Class KllFloatsSketch

java.lang.Object
org.apache.datasketches.kll.KllSketch
org.apache.datasketches.kll.KllFloatsSketch
All Implemented Interfaces:
QuantilesAPI, QuantilesFloatsAPI

public abstract class KllFloatsSketch extends KllSketch implements QuantilesFloatsAPI
This variation of the KllSketch implements primitive floats.
See Also:
  • Method Details

    • newHeapInstance

      public static KllFloatsSketch newHeapInstance()
      Create a new heap instance of this sketch with the default k = 200. The default k = 200 results in a normalized rank error of about 1.65%. Larger K will have smaller error but the sketch will be larger (and slower).
      Returns:
      new KllFloatsSketch on the Java heap.
    • newHeapInstance

      public static KllFloatsSketch newHeapInstance(int k)
      Create a new heap instance of this sketch with a given parameter k. k can be between 8, inclusive, and 65535, inclusive. The default k = 200 results in a normalized rank error of about 1.65%. Larger K will have smaller error but the sketch will be larger (and slower).
      Parameters:
      k - parameter that controls size of the sketch and accuracy of estimates.
      Returns:
      new KllFloatsSketch on the Java heap.
    • newDirectInstance

      public static KllFloatsSketch newDirectInstance(org.apache.datasketches.memory.WritableMemory dstMem, org.apache.datasketches.memory.MemoryRequestServer memReqSvr)
      Create a new direct updatable instance of this sketch with the default k. The default k = 200 results in a normalized rank error of about 1.65%. Larger k will have smaller error but the sketch will be larger (and slower).
      Parameters:
      dstMem - the given destination WritableMemory object for use by the sketch
      memReqSvr - the given MemoryRequestServer to request a larger WritableMemory
      Returns:
      a new direct instance of this sketch
    • newDirectInstance

      public static KllFloatsSketch newDirectInstance(int k, org.apache.datasketches.memory.WritableMemory dstMem, org.apache.datasketches.memory.MemoryRequestServer memReqSvr)
      Create a new direct updatable instance of this sketch with a given k.
      Parameters:
      k - parameter that controls size of the sketch and accuracy of estimates.
      dstMem - the given destination WritableMemory object for use by the sketch
      memReqSvr - the given MemoryRequestServer to request a larger WritableMemory
      Returns:
      a new direct instance of this sketch
    • heapify

      public static KllFloatsSketch heapify(org.apache.datasketches.memory.Memory srcMem)
      Factory heapify takes a compact sketch image in Memory and instantiates an on-heap sketch. The resulting sketch will not retain any link to the source Memory.
      Parameters:
      srcMem - a compact Memory image of a sketch serialized by this sketch. See Memory
      Returns:
      a heap-based sketch based on the given Memory.
    • wrap

      public static KllFloatsSketch wrap(org.apache.datasketches.memory.Memory srcMem)
      Wrap a sketch around the given read only compact source Memory containing sketch data that originated from this sketch.
      Parameters:
      srcMem - the read only source Memory
      Returns:
      instance of this sketch
    • writableWrap

      public static KllFloatsSketch writableWrap(org.apache.datasketches.memory.WritableMemory srcMem, org.apache.datasketches.memory.MemoryRequestServer memReqSvr)
      Wrap a sketch around the given source Writable Memory containing sketch data that originated from this sketch.
      Parameters:
      srcMem - a WritableMemory that contains data.
      memReqSvr - the given MemoryRequestServer to request a larger WritableMemory
      Returns:
      instance of this sketch
    • getCDF

      public double[] getCDF(float[] splitPoints, QuantileSearchCriteria searchCrit)
      Description copied from interface: QuantilesFloatsAPI
      Returns an approximation to the Cumulative Distribution Function (CDF) of the input stream as a monotonically increasing array of double ranks (or cumulative probabilities) on the interval [0.0, 1.0], given a set of splitPoints.
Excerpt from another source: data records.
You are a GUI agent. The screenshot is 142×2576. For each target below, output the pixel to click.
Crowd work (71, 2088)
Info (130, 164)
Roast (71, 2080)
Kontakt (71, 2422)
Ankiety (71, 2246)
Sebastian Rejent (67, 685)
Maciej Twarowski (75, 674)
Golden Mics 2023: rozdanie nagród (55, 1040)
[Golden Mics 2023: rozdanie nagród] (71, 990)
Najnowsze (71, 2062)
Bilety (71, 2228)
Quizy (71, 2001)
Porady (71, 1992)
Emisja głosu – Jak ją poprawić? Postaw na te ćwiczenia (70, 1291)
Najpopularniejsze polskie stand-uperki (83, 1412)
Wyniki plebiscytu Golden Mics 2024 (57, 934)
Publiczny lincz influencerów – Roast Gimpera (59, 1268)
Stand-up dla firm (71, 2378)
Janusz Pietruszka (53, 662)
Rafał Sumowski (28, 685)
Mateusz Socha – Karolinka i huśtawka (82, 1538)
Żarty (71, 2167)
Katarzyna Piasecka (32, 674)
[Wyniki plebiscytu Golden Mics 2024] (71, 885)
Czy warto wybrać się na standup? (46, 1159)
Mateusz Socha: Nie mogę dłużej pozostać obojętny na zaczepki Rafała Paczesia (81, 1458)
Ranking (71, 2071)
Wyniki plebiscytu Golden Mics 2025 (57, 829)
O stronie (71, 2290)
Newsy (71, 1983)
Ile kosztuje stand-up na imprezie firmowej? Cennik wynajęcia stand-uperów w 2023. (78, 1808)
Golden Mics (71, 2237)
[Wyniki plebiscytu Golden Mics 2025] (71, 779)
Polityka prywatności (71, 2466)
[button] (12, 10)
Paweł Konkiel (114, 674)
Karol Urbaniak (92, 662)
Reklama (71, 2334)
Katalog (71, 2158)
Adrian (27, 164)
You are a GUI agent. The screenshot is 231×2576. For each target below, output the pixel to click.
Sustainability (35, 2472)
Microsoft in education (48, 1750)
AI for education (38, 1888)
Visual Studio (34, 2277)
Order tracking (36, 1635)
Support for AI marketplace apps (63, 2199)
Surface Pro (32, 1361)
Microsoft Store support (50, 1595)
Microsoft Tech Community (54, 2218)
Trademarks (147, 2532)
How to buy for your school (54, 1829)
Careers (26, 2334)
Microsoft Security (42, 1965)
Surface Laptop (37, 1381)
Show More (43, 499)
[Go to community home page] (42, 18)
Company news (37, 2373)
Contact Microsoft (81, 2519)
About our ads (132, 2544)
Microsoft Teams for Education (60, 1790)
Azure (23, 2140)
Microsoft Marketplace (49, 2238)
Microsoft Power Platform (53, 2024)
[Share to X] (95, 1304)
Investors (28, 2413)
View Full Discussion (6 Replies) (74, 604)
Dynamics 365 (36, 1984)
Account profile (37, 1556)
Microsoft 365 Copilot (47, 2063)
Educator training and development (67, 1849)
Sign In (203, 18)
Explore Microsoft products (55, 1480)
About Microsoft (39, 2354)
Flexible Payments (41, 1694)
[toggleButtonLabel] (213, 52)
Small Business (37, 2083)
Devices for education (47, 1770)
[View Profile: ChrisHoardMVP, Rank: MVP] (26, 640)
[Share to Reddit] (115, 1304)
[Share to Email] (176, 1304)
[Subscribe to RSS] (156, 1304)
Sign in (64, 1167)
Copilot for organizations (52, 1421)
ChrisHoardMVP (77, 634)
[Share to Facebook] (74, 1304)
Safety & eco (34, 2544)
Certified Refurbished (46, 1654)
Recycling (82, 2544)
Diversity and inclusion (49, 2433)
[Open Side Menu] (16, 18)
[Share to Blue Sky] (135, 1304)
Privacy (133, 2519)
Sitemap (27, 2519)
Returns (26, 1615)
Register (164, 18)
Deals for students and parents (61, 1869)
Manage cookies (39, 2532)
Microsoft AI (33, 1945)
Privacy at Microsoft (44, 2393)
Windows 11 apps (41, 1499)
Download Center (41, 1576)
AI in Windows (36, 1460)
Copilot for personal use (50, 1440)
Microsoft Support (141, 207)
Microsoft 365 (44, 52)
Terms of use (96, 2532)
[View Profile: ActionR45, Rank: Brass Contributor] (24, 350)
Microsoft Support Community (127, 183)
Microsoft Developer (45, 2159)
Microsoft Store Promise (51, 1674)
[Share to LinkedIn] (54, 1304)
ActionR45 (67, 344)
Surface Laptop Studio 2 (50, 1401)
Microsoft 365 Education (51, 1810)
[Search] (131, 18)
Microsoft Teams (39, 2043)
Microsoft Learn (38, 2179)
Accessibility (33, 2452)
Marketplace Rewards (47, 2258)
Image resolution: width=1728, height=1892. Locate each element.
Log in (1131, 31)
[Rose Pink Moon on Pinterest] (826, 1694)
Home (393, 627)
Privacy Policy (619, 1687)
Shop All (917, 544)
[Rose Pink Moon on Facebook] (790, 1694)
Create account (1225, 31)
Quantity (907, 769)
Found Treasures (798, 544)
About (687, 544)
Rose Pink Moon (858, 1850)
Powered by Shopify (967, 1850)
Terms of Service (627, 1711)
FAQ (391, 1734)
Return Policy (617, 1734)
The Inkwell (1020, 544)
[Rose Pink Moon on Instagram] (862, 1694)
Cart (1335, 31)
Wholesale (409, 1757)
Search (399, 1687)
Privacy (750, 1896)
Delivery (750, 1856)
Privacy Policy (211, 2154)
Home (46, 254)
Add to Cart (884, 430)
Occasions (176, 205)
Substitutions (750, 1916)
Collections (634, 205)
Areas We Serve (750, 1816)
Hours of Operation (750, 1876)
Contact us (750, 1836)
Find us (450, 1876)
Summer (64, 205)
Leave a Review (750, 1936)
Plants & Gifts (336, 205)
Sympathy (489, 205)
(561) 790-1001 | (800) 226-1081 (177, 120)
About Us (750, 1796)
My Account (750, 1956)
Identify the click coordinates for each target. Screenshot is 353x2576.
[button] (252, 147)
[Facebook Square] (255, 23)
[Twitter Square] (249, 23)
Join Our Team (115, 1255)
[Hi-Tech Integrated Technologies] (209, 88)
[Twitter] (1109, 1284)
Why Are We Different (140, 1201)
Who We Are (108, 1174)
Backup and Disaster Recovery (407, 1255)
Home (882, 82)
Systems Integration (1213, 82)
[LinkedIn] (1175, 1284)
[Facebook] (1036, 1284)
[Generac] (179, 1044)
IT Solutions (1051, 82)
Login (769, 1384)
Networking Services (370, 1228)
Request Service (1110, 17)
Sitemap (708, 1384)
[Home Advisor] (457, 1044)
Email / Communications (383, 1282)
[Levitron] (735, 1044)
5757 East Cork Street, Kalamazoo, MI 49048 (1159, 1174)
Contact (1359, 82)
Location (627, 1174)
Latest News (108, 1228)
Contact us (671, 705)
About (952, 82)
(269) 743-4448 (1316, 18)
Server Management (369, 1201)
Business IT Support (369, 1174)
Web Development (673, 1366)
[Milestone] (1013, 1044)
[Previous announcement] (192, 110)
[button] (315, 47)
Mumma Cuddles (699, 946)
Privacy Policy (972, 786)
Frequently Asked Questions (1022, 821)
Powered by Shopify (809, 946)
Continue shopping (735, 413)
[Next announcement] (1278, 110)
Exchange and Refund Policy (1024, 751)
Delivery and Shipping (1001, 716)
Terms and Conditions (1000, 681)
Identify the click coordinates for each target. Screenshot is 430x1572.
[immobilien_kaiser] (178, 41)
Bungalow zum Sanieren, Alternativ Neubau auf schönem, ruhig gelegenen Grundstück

      The resulting approximations have a probabilistic guarantee that can be obtained from the getNormalizedRankError(false) function.

      Specified by:
      getCDF in interface QuantilesFloatsAPI
      Parameters:
      splitPoints - an array of m unique, monotonically increasing items (of the same type as the input items) that divide the item input domain into m+1 overlapping intervals.

      The start of each interval is below the lowest item retained by the sketch corresponding to a zero rank or zero probability, and the end of the interval is the rank or cumulative probability corresponding to the split point.

      The (m+1)th interval represents 100% of the distribution represented by the sketch and consistent with the definition of a cumulative probability distribution, thus the (m+1)th rank or probability in the returned array is always 1.0.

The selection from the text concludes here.